→ **SHORT EXERCISE**
Please rewrite the rows, starting at the line that contains "This screenshot has" and continuing through the end of the rows, with the requests included and the pictures left out. Scale each answer coordinate by 0.9 and round to whole numbers, with halves going up, while keeping every number in the requests unchanged.

--- SUPPLIED RECORDS ---

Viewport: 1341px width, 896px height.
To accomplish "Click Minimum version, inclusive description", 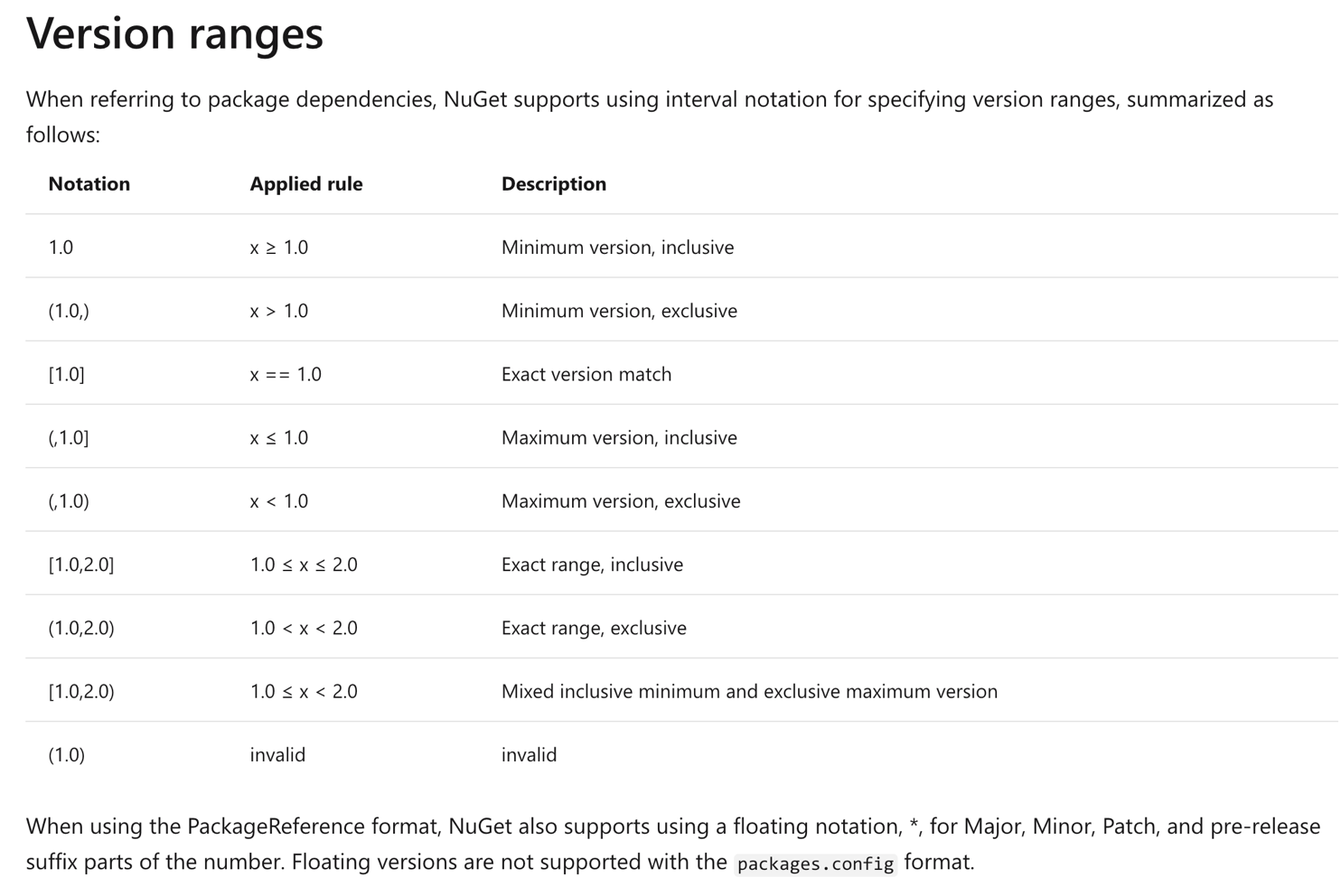I will [617, 247].
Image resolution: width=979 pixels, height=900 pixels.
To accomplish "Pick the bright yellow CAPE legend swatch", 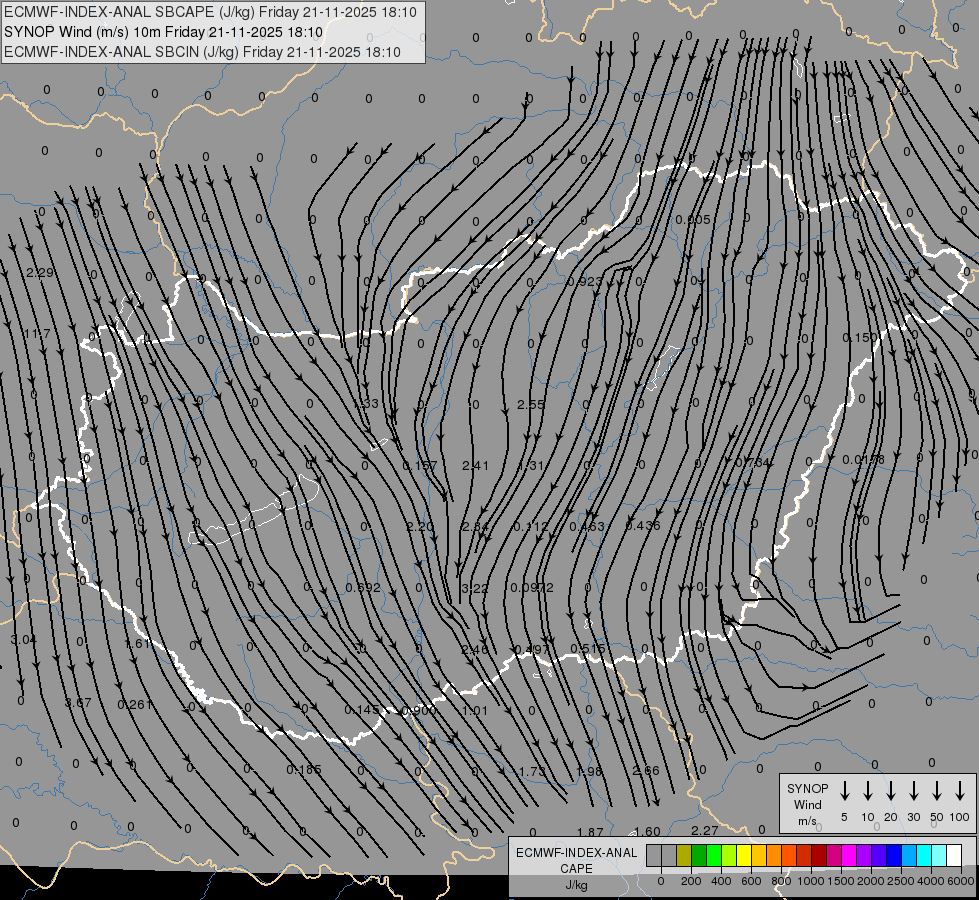I will point(744,855).
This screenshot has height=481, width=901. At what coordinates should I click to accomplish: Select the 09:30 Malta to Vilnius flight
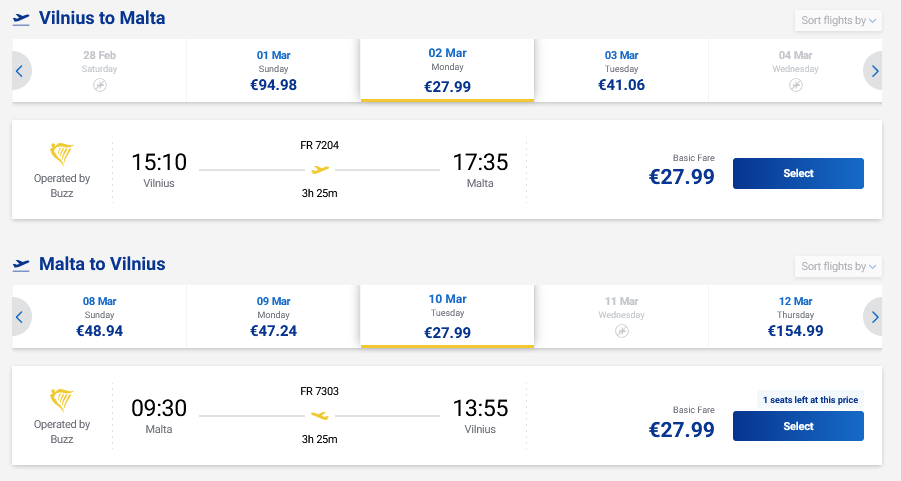point(798,426)
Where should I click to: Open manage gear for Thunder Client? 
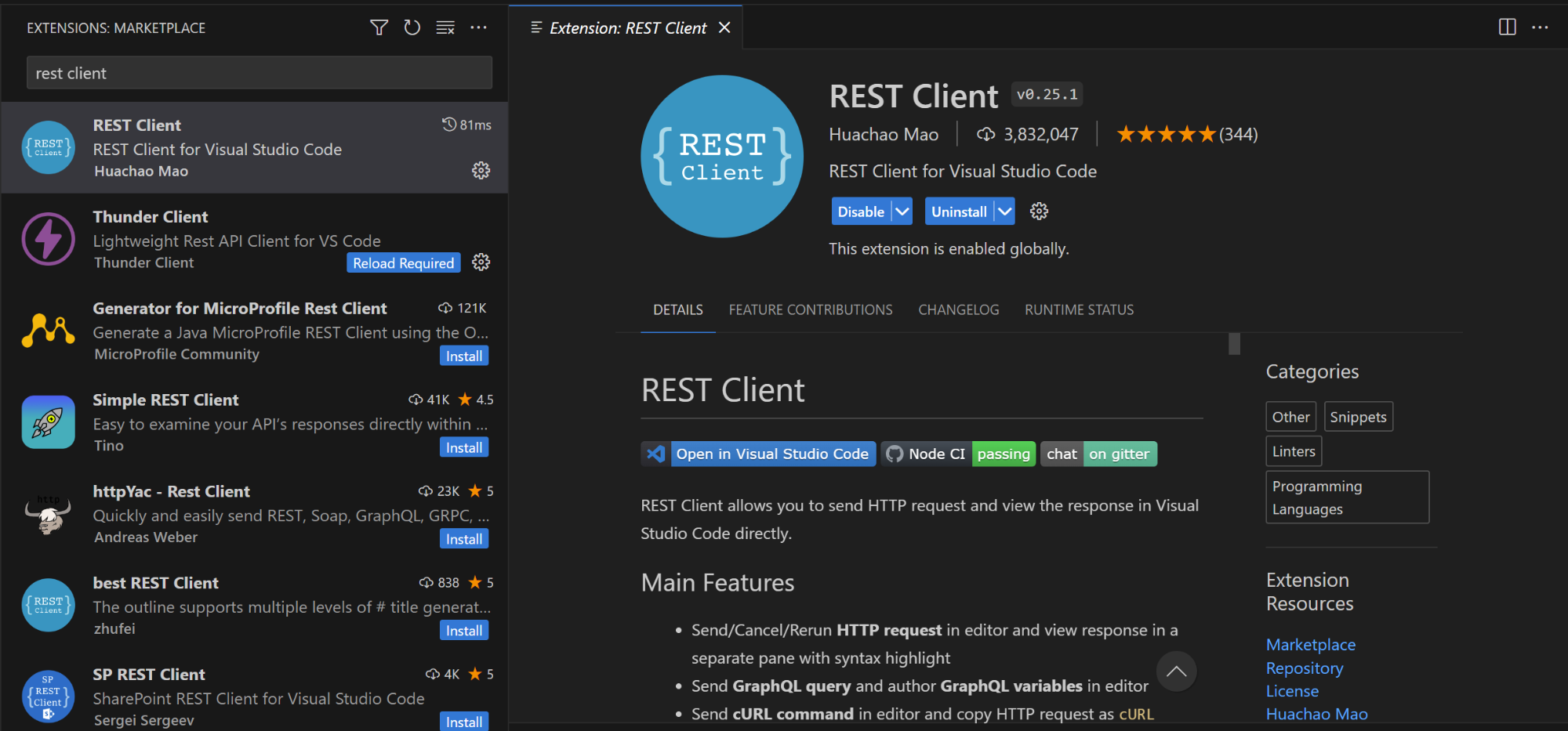tap(481, 262)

---

→ **WORKED SOLUTION**
This screenshot has height=481, width=901. At what coordinates should I click to accomplish: Select the 09:30 Malta to Vilnius flight
point(718,383)
Where should I click to: Open manage gear for Thunder Client? 
tap(433, 236)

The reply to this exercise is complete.